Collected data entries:
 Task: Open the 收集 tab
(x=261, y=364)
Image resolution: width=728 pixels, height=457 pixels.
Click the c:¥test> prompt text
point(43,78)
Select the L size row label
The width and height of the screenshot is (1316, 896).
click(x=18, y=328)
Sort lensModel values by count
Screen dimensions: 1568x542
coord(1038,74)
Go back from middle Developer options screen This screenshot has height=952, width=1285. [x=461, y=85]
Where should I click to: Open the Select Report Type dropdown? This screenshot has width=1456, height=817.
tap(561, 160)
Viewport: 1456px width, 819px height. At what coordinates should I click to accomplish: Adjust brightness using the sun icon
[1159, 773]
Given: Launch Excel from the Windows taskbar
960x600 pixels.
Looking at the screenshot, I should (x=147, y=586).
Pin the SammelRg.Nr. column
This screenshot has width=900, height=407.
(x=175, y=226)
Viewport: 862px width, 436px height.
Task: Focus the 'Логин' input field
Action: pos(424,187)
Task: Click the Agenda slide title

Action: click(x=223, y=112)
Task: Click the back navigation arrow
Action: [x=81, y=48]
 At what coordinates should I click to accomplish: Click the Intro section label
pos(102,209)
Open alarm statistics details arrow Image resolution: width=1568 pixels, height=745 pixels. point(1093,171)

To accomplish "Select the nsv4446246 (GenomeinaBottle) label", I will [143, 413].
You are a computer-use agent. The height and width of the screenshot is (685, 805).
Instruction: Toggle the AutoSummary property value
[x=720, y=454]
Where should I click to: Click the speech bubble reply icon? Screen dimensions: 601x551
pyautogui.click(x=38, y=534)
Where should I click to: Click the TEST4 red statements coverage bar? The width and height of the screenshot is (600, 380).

**What you should do**
Copy out all of the records above with nothing altered.

**Solved problem**
 Task: Open the 收集 tab
(x=261, y=364)
Image resolution: width=728 pixels, height=457 pixels.
Click the c:¥test> prompt text
point(43,78)
Select the L size row label
The width and height of the screenshot is (1316, 896).
click(x=18, y=328)
Sort lensModel values by count
Screen dimensions: 1568x542
coord(1038,74)
Go back from middle Developer options screen This screenshot has height=952, width=1285. [x=461, y=85]
Where should I click to: Open the Select Report Type dropdown? This screenshot has width=1456, height=817.
tap(561, 160)
Viewport: 1456px width, 819px height. At what coordinates should I click to accomplish: Adjust brightness using the sun icon
[1159, 773]
Given: Launch Excel from the Windows taskbar
960x600 pixels.
Looking at the screenshot, I should (x=147, y=586).
Pin the SammelRg.Nr. column
This screenshot has width=900, height=407.
(x=175, y=226)
Viewport: 862px width, 436px height.
Task: Focus the 'Логин' input field
Action: pos(424,187)
Task: Click the Agenda slide title

Action: click(x=223, y=112)
Task: Click the back navigation arrow
Action: [x=81, y=48]
 At what coordinates should I click to accomplish: Click the Intro section label
pos(102,209)
Open alarm statistics details arrow Image resolution: width=1568 pixels, height=745 pixels. point(1093,171)

To accomplish "Select the nsv4446246 (GenomeinaBottle) label", I will [143, 413].
You are a computer-use agent. The height and width of the screenshot is (685, 805).
Instruction: Toggle the AutoSummary property value
[x=720, y=454]
Where should I click to: Click the speech bubble reply icon? Screen dimensions: 601x551
pyautogui.click(x=38, y=534)
Where should I click to: Click the TEST4 red statements coverage bar? The width and height of the screenshot is (600, 380).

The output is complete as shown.